The escort ships bring a new dimension to the game. The player is provided with the option of a small task force of 3 ships. The player/commander can choose which type for they'll to assist them in missions that player is assigned. As technology is researched, more escort vessels and new capacities become available. Also, mission completion of A or S also sometimes rewards escort ship of various types.

The escort ships have wide range of abilities. From basic destroyers to speciality vessels.

Examples are: Electro Magnetic Shield ships, Fuel Tanker ships, Ammunition ships and more. These are available through tech upgrades/achievements and winning "A" or "S" grades per mission. However, the escorts have limited AI. Which can be problematic when they are following the player command ship.

They can be useful for providing fire support when mission requires you to use vessel that may not have defensive or offensive weapons necessary to combat all missions threats. Task Force Example: If using an Aircraft Carrier or Battleship as command ship, your escorts from light destroyer to cruiser can provide anti-submarine support.

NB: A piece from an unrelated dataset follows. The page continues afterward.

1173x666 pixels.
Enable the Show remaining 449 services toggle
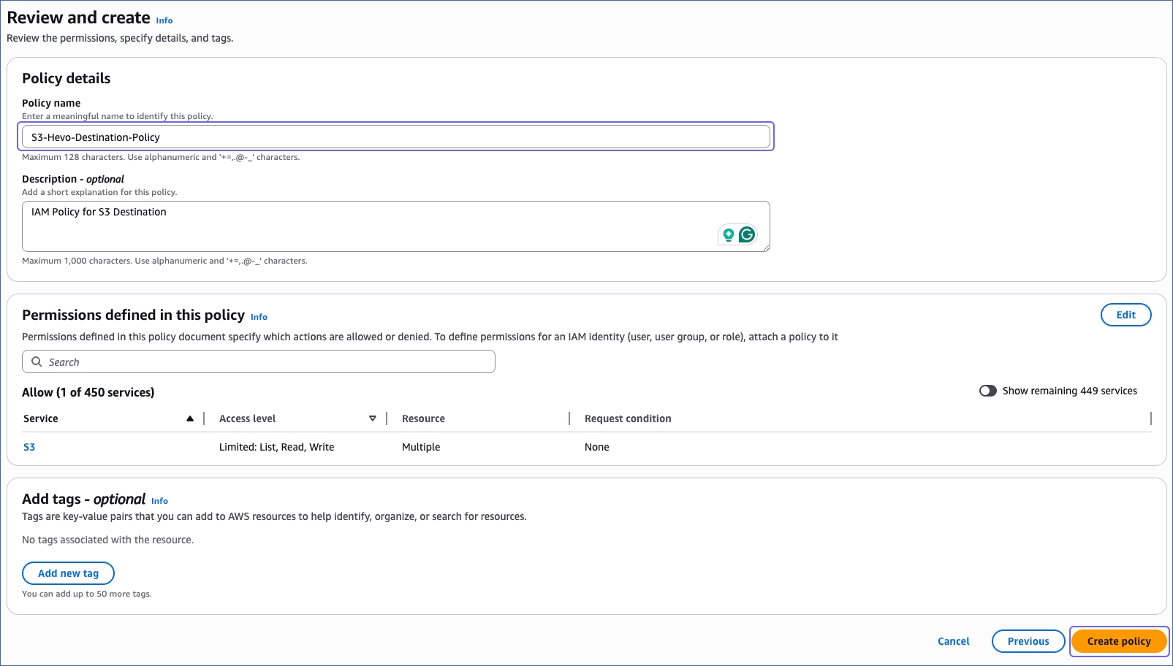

Another type of escort are Submarines escorts. These are rare escorts, they extremely effective against other submarines, but they have limited firing arch. They are ideal escorts in missions which are highly prone to sinking the escorts (negative score to player totals) since they are difficult to sink.

The escorts can be arrange in various formations to protect your command ship from being damaged or provide wide range of scanning or even increasing your task forces defensive ranges.

If however, any escort ships are destroyed during the mission, this will be scored against the player when mission tallied and ranked.

Also once completing survival mode (such as for "A Stage"), the prizes are rewarded with their successful completion. These rewards not available though normal use of the game itself, but the survival mode. An Example prize: "A Stage" reward is a unique escort submarine becomes available to the player in regular game. It is called the Shark, this is a silly version of escort submarine. This will appears to the player only as a Shark's fin and its only weapons are 61 cm Torpedoes.